Monday, April 27, 2009

Weird and Tragic Shores

The Story of Charles Francis Hall, Explorer

Great title for a fabulous book about a self-made man from Cincinnati who becomes obsessed with the Arctic. In 1860 he mounts a one-man expedition and heads north by bumming a ride on a whaler.

He spends eight years living among the Inuit, first on southern Baffin Island, where he is astonished by tales of Frobisher's visits three centuries before, then on the Arctic mainland where he is thrilled by stories that a few men from Franklin's lost expedition may have survived long after the rest had perished.

Hall returns to the US something of a celebrity, meeting President Grant and Lady Franklin. He writes a book, Life with the Esquimaux, and mounts a new expedition, this time with government backing.

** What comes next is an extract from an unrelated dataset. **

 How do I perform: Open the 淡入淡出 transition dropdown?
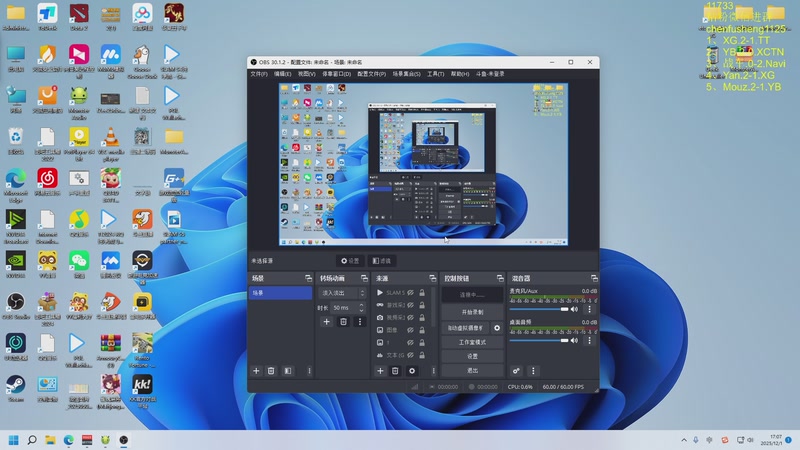coord(342,293)
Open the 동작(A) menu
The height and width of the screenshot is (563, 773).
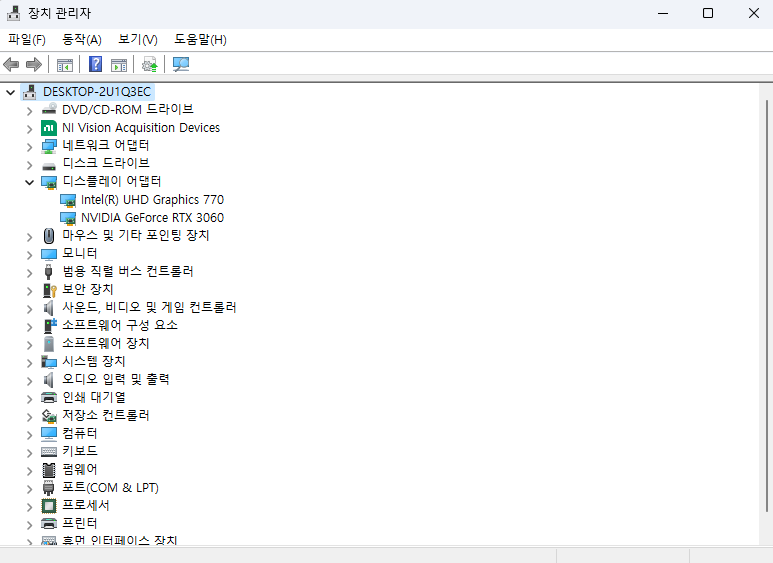tap(82, 39)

It is a bitter disaster. He dies claiming he's been poisoned, and half the company is marooned on an ice floe for over six months.

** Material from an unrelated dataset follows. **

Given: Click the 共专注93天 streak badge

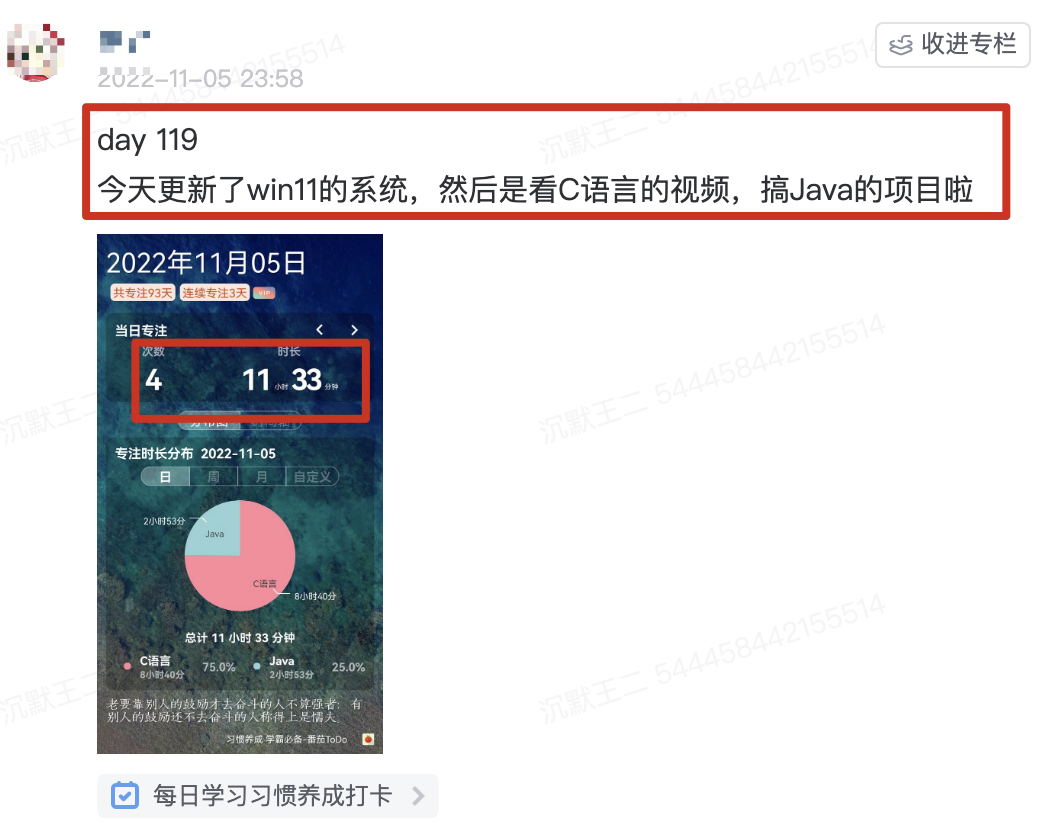Looking at the screenshot, I should [x=142, y=292].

This book is a rarity in that it contains much original research without sacrificing readability. It is topped off by the author's visit in 1968 to Greenland, where he exhumes Hall's body. Analysis of hair and fingernail clippings reveal that Hall had ingested toxic amounts of arsenic. Loomis carefully works out the ramifications of this discovery.

Ebierbing and Tookoolito

As remarkable as Hall's story is, equally affecting is that of Ebierbing and Tookoolito, an Inuit couple he met on Baffin Island. They were to remain his companions for the rest of his life. They accompanied him to the US, then back to the Arctic on his second and third expeditions. It was Ebierbing's skills as a hunter that enabled 19 people to survive for the six months they spent on the ice floe drifting south.

Their story is worthy of its own book.